Sto tysięcy ton ścieków to zdaniem Adamowicza "żadna katastrofa ekologiczna". Zuchwała postawa prezydenta Gdańska
– Awaria przepompowni ścieków w Gdańsku to nie jest katastrofa ekologiczna. To są ścieki komunalne, nie przemysłowe – tłumaczył prezydent Gdańska Paweł Adamowicz. Trwająca od wtorku do piątku awaria przepompowni ścieków sprawiła, że do wód Motławy trafiło ponad sto tysięcy ton ścieków. Faktycznie... nie ma się czym przejmować.
– Tylko przez dwie i pół doby dokonaliśmy z konieczności, z przymusu, zrzutu do rzeki Motławy. Jedynie 5 proc. objętości tej rzeki było zajęte przez ścieki.

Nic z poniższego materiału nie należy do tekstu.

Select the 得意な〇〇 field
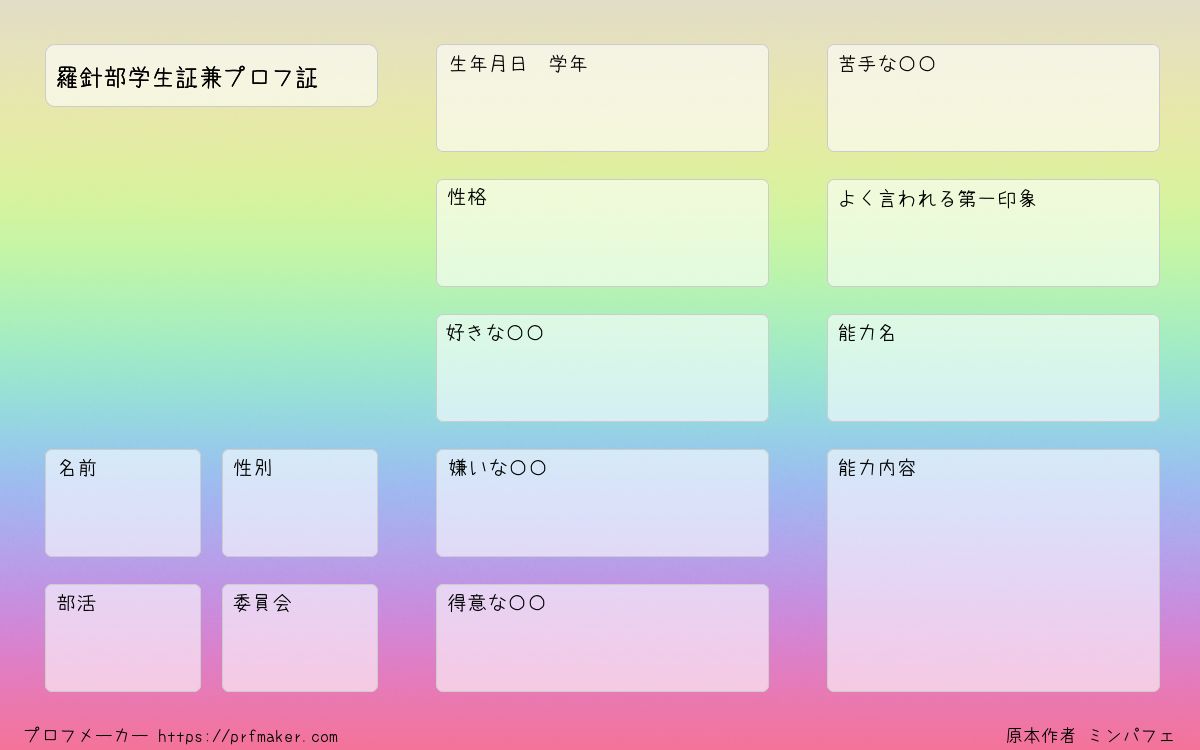1200x750 pixels. point(602,638)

To była jedyna możliwość techniczna, aby nie doprowadzić do lokalnych podtopień ściekami mieszkańców Gdańska – powiedział na antenie TVN24 Adamowicz.
– Dwie i pół doby to nie jest katastrofa ekologiczna. (...) to są ścieki komunalne, nie przemysłowe – podkreślał. Powołał się na komunikat wojewódzkiej stacji sanepidu, która oceniła sytuację na plażach na dobrą. – Sądzę, że jeszcze kilka dni i ta sytuacja powróci do tej sytuacji przed awarią – dodał.

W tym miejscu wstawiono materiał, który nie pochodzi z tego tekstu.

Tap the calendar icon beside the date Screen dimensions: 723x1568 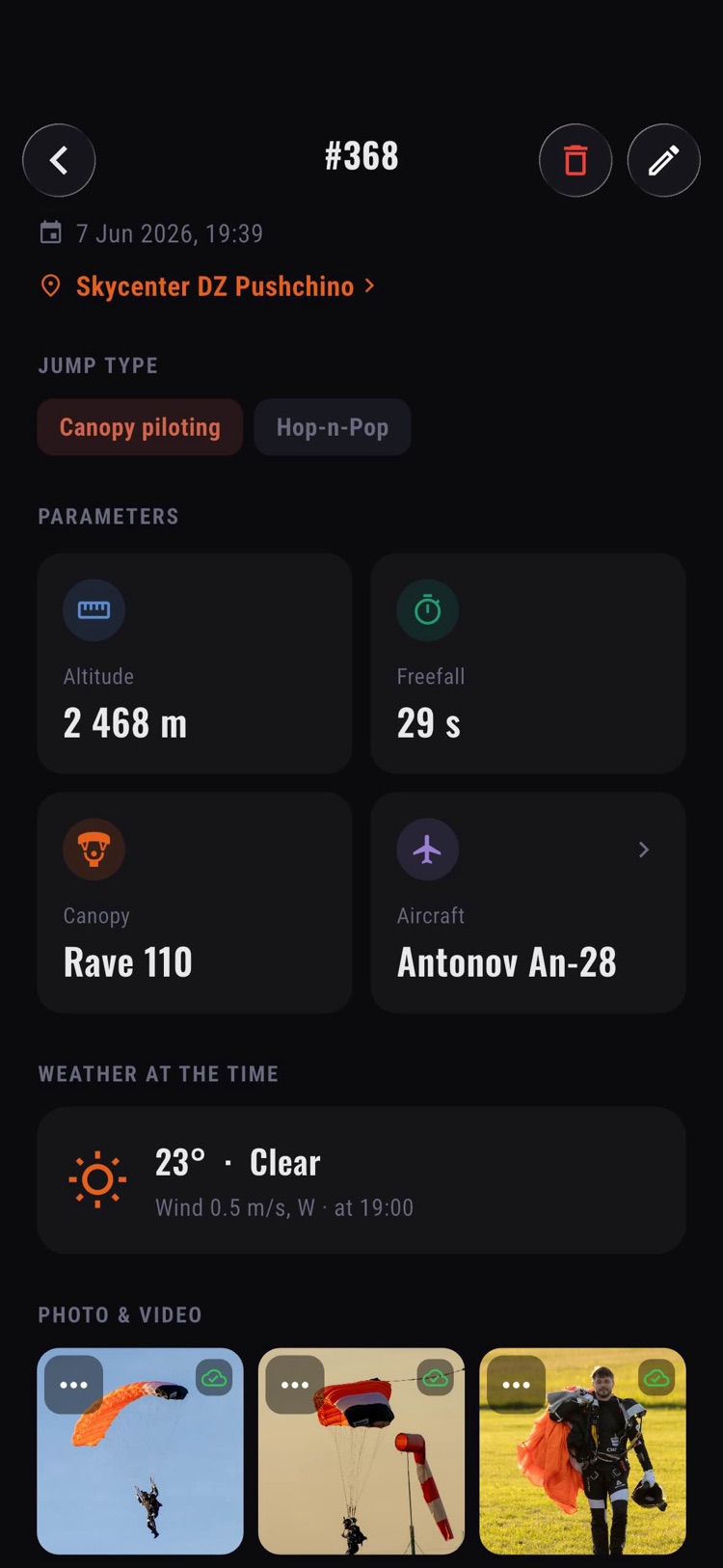[x=50, y=232]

Adamowicz podkreślił, że w sprawie zbadania przyczyn awarii prokuratura wszczęła już śledztwo wyjaśniające. – Również jest powołana przez prezydenta Gdańska komisja, ale również i wewnątrz Saur Neptun Gdańsk, czyli firmy, która jest operatorem całego systemu wodociągowo-kanalizacyjnego na terenie miasta Gdańska, Sopotu oraz okolicznych gmin, również oni badają te przyczyny – zapewniał. Zaznaczył także, że obecnie trudno jest powiedzieć co zawiniło.
Do czasu wyjaśnienia przyczyn awarii, nie można mówić o nakładaniu kar, choć kontrakt między miastem Gdańsk a firmą Saur Neptun Gdańsk, operatorem sieci, przewiduje taką możliwość.
W rozmowie odniósł się też do sprawy feralnego oświadczenia majątkowego, m.in. po co mu 36 kont bankowych: To nie są konta, tylko rachunki (...) To są rachunki techniczne, a nie konta – wyjaśnił Adamowicz. – Jeżeli mam kilka kredytów we frankach, jestem jedną osobą z miliona Polaków, którzy wzięli kredyt we frankach, to automatycznie bank oczekuje ode mnie iluś tam rachunków (...). Robię to, co banki oczekują ode mnie jako klienta – przekonywał.
Jestem niewinny i tę niewinność udowadniam i udowodnię przed sądem – zapewnił Adamowicz, który oskarżony jest o podanie fałszywych danych w oświadczeniach majątkowych w latach 2010-2012.